Según desvela hoy EL MUNDO, el presidente del Gobierno, José Luis Rodríguez Zapatero, comunicó a su equipo que había decidido hacer frente al chantaje de Prisa. “Desde hace semanas, desde el verano, lo esperábamos y el propio Zapatero nos lo advirtió”. Así se explica desde Moncloa la tormenta que se ha desatado sobre el presidente del Gobierno después de la aprobación, tras muchos meses de retraso, del real decreto ley que da luz verde a la TDT de pago, una norma que perjudica al grupo Prisa, tradicionalmente afín a los socialistas.

A la presión y los ataques ha respondido Zapatero: “No aceptaré chantajes; si alguien quiere mandar en este país que se presente a unas elecciones”. Las fuentes consultadas por este rotativo aseguran que el presidente se refiere con ello tanto a las presiones de Prisa como a las de viejos nombres del PSOE que siempre han tendido a menospreciarle. La guerra estaba prevista en La Moncloa desde agosto, y desde el Ejecutivo se achaca la guerra desatada por Prisa a los problemas económicos por los que atraviesa el grupo encabezado por Juan Luis Cebrián y a la actitud que ha mostrado Zapatero ante las “presiones” que se han ejercido sobre él para que no interviniera en el terreno de los medios de comunicación.
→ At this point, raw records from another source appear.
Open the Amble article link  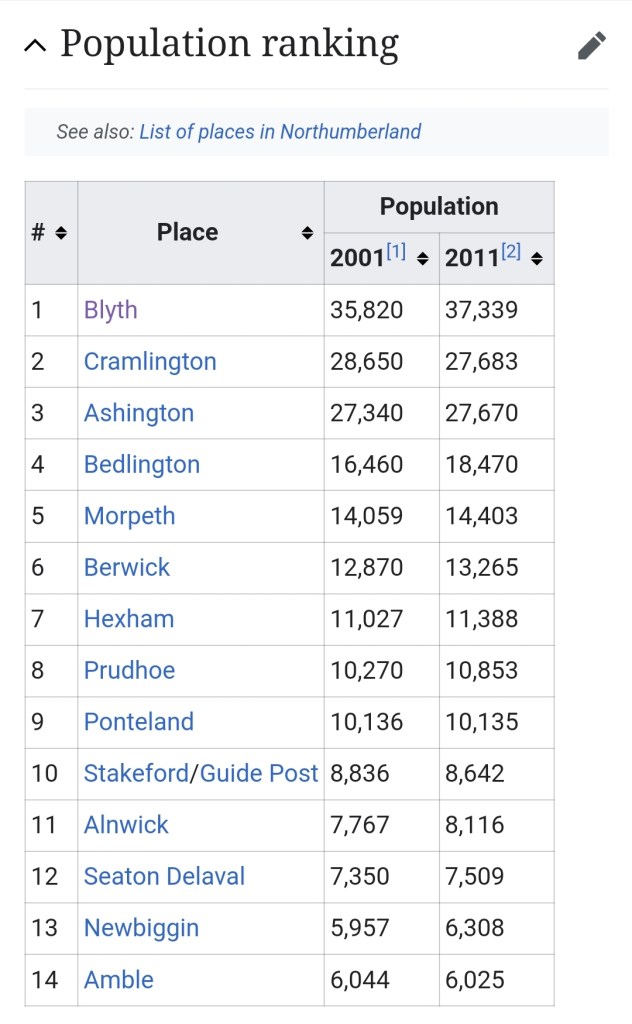coord(119,980)
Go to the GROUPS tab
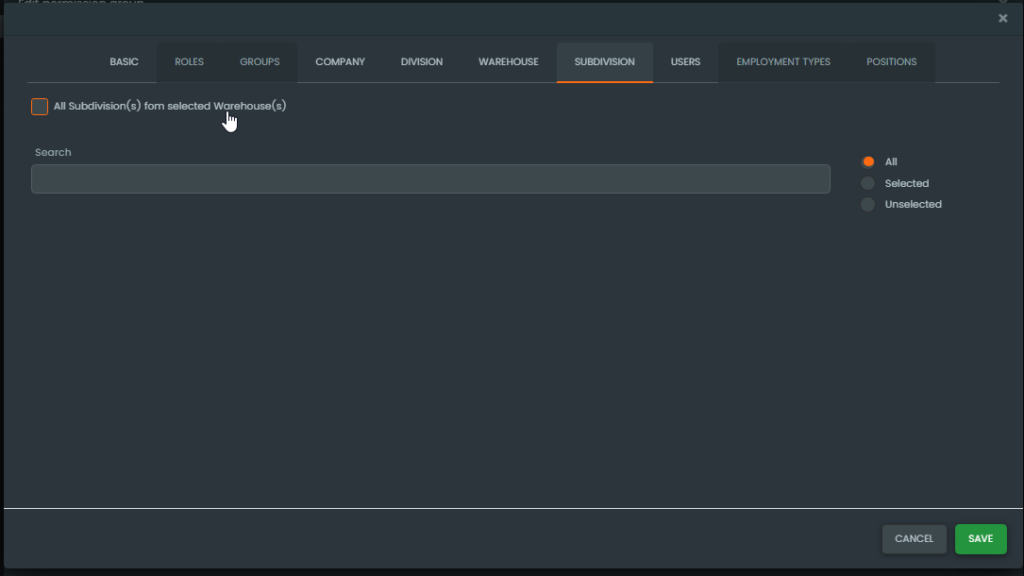1024x576 pixels. click(x=260, y=62)
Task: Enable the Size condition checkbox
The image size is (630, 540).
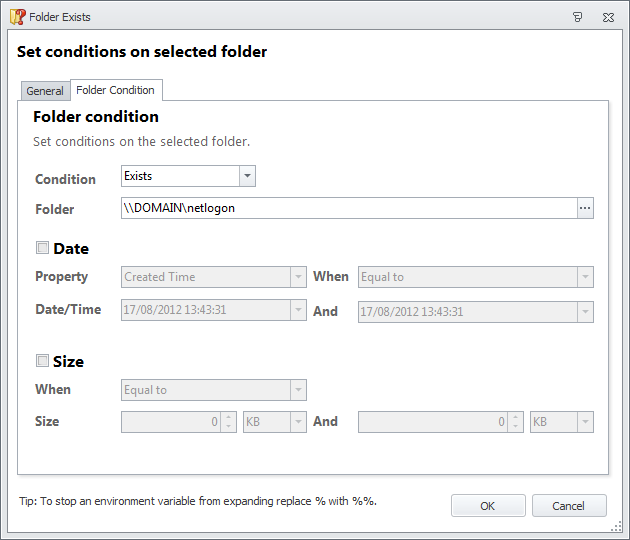Action: (x=43, y=361)
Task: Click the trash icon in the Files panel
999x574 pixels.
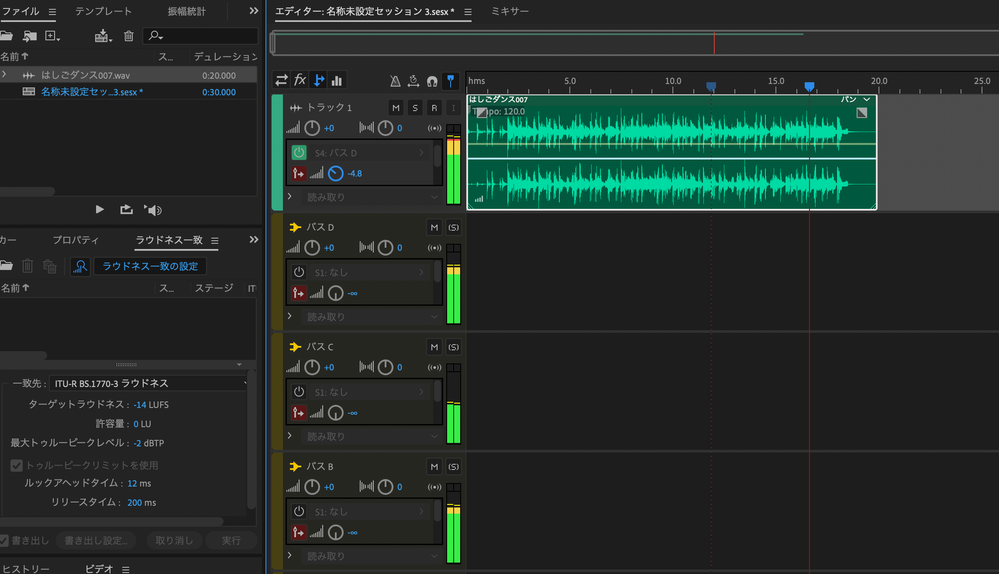Action: click(x=128, y=36)
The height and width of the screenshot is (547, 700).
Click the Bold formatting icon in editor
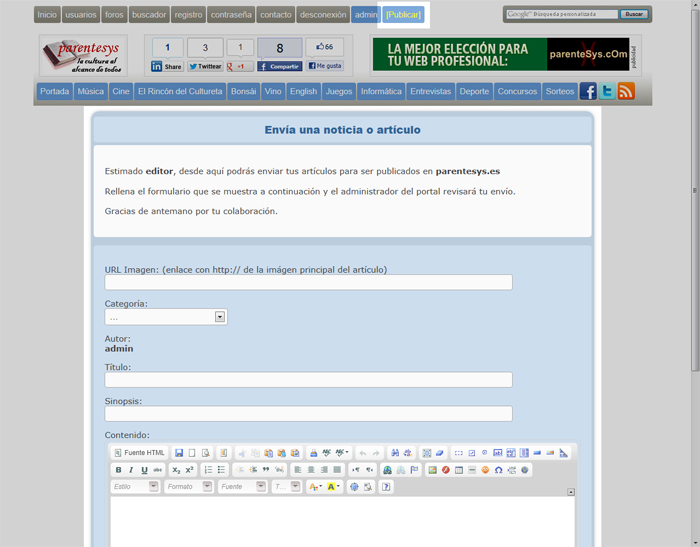point(118,470)
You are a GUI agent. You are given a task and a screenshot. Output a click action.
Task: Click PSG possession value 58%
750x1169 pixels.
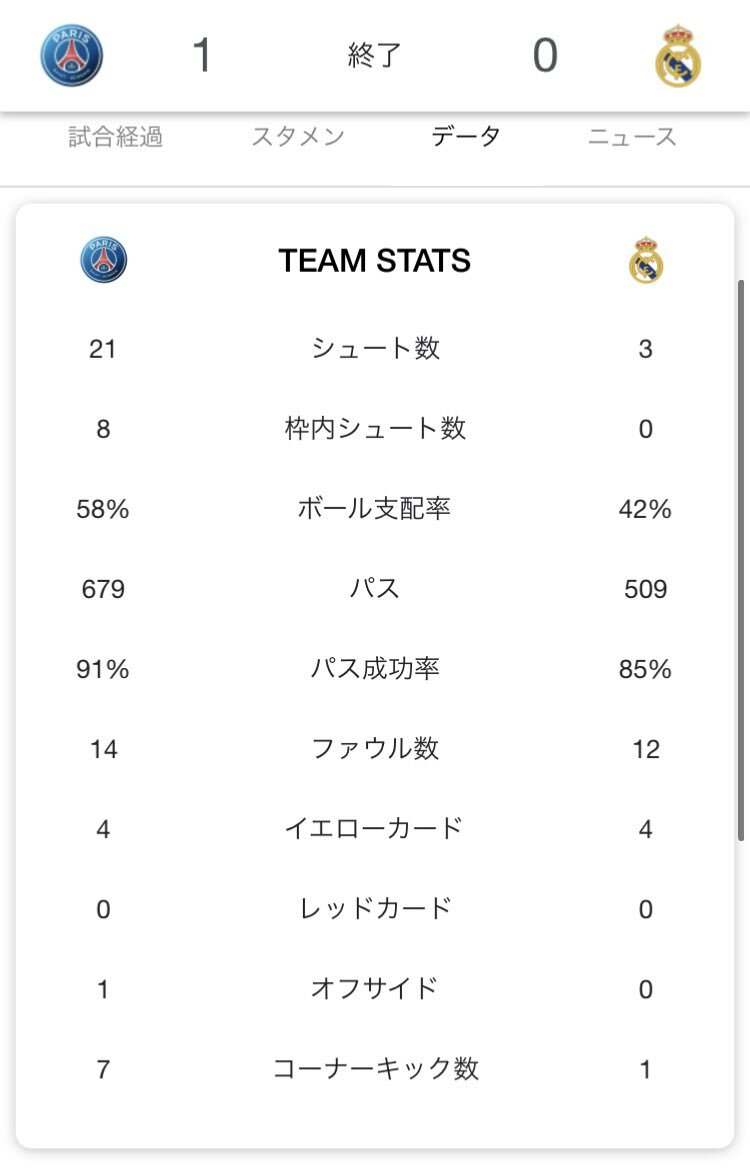pyautogui.click(x=103, y=509)
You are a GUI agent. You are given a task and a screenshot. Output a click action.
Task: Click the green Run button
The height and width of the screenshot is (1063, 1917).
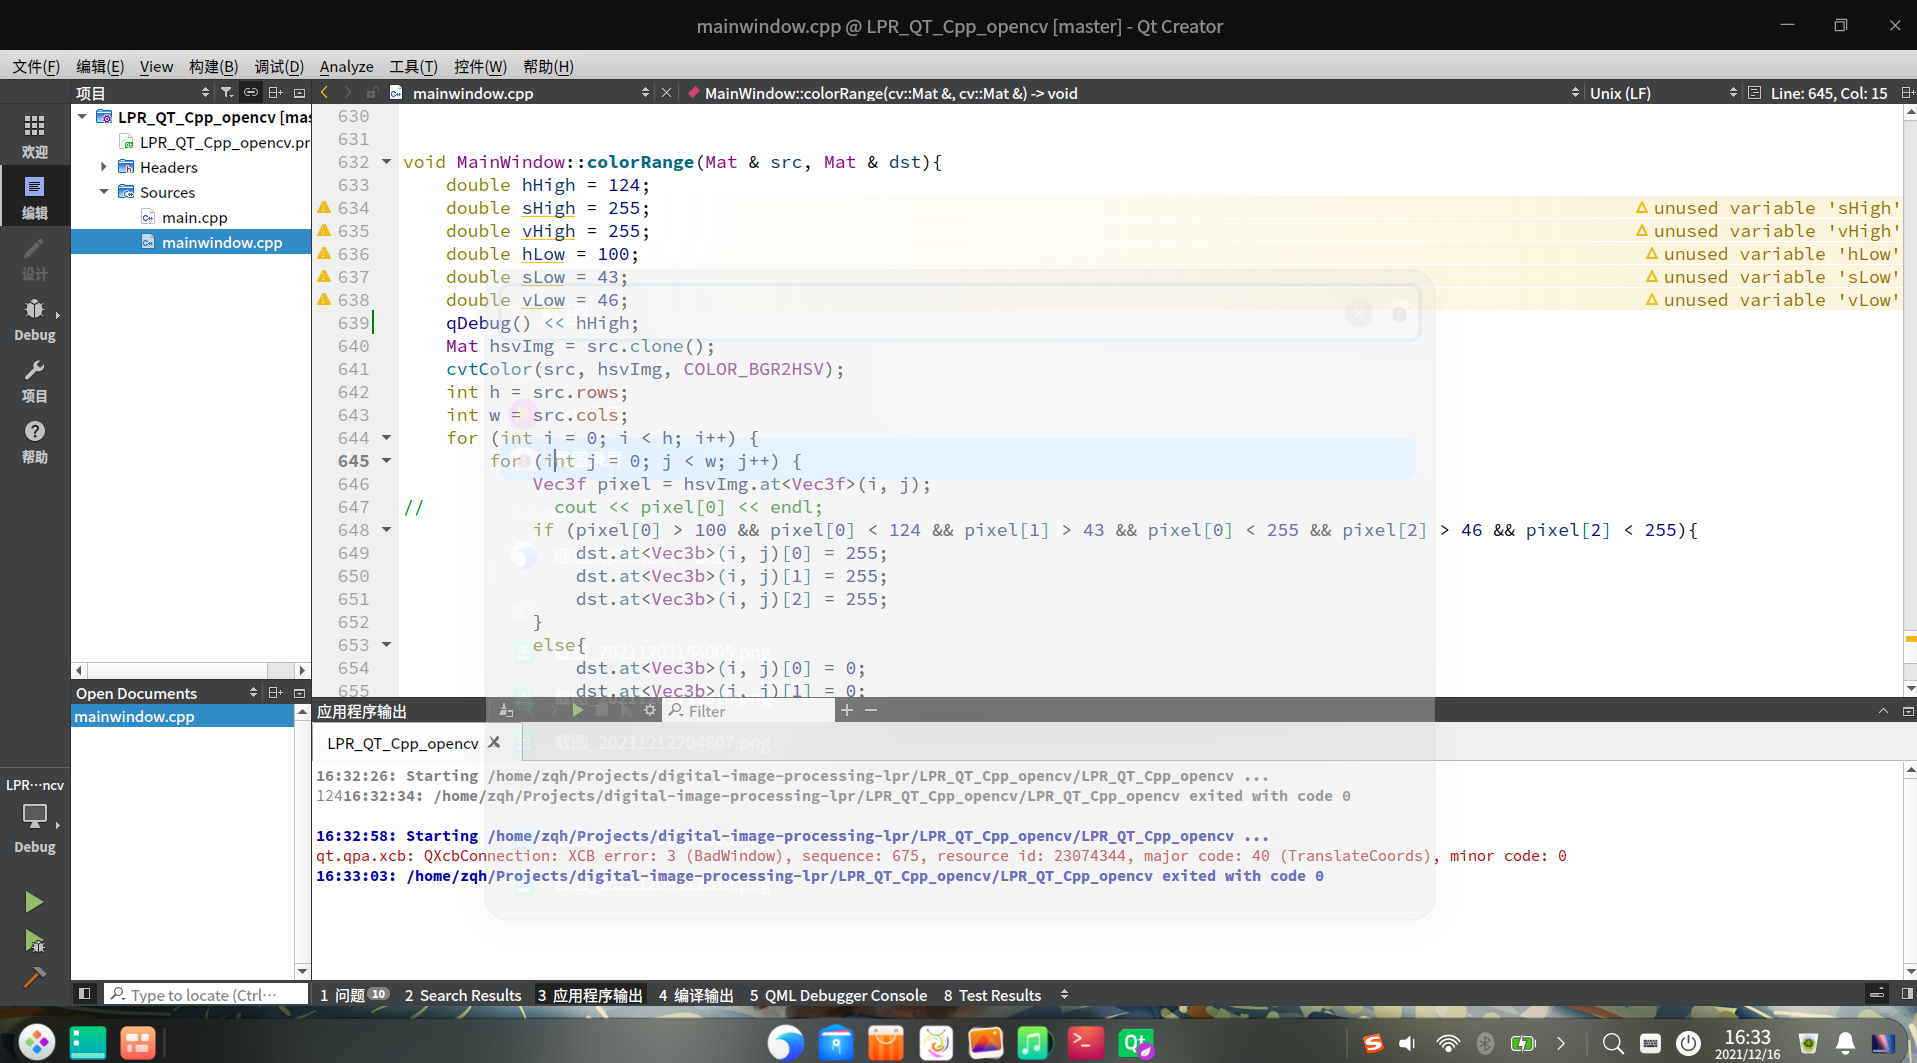tap(34, 902)
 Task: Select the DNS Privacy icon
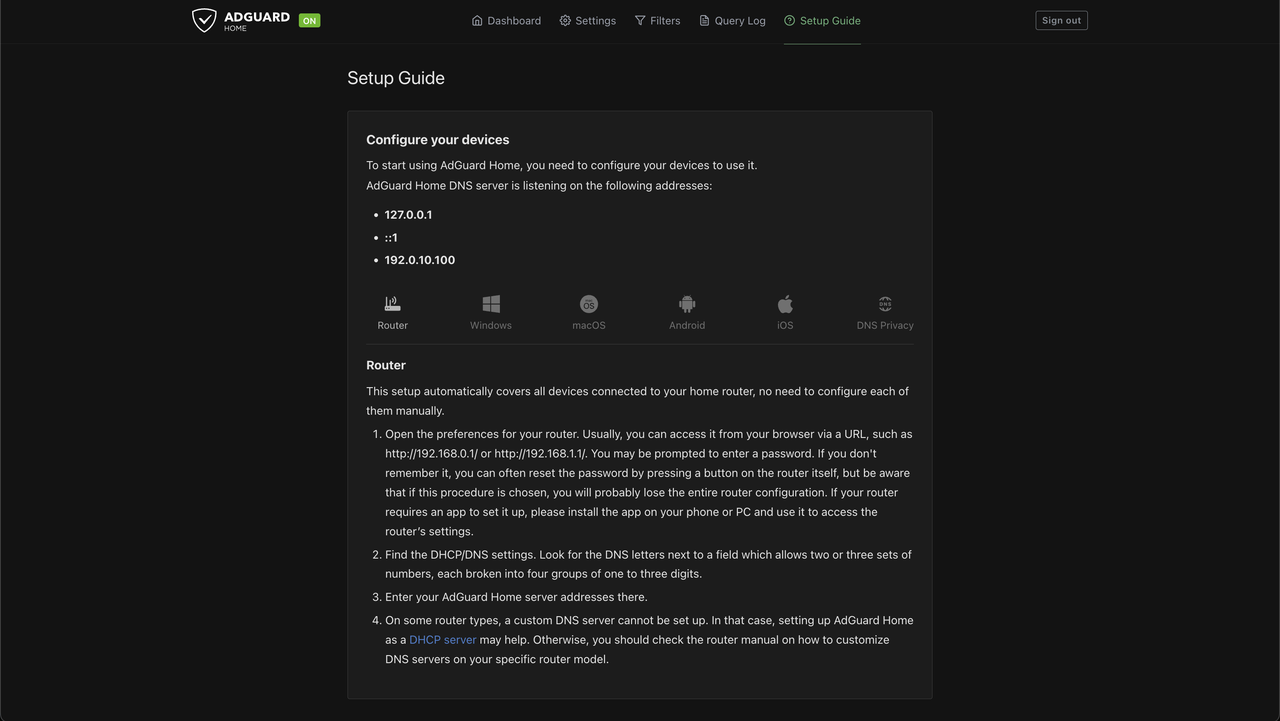click(885, 304)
Hace tres semanas, el gabinete analizó la situación y ninguno de los presentes en la reunión dudó de que ante la inminente votación en el Congreso del decreto de la TDT de pago, la guerra se desencadenaría sin cuartel. Se analizaron las posiciones de los miembros del Gobierno, se sopesaron las consecuencias de los ataques informativos que se venían encima y se cruzaron datos acerca de los contactos mantenidos por los responsables del grupo de comunicación con políticos de todos los signos, a fin de que en el Parlamento la votación del polémico decreto se saldara con un ‘no’. Incluso se llegó a calcular la resistencia de los tres miembros del Ejecutivo más proclives a dar cuartel al grupo mediático: el vicepresidente tercero, Manuel Chaves; el ministro del Interior, Alfredo Pérez Rubalcaba y el titular de Fomento, José Blanco: Frente a todas esas dudas se ha impuesto la decisión de Zapatero de no aceptar “chantajes”, ni desde el Grupo Prisa, ni desde la vieja guardia socialista.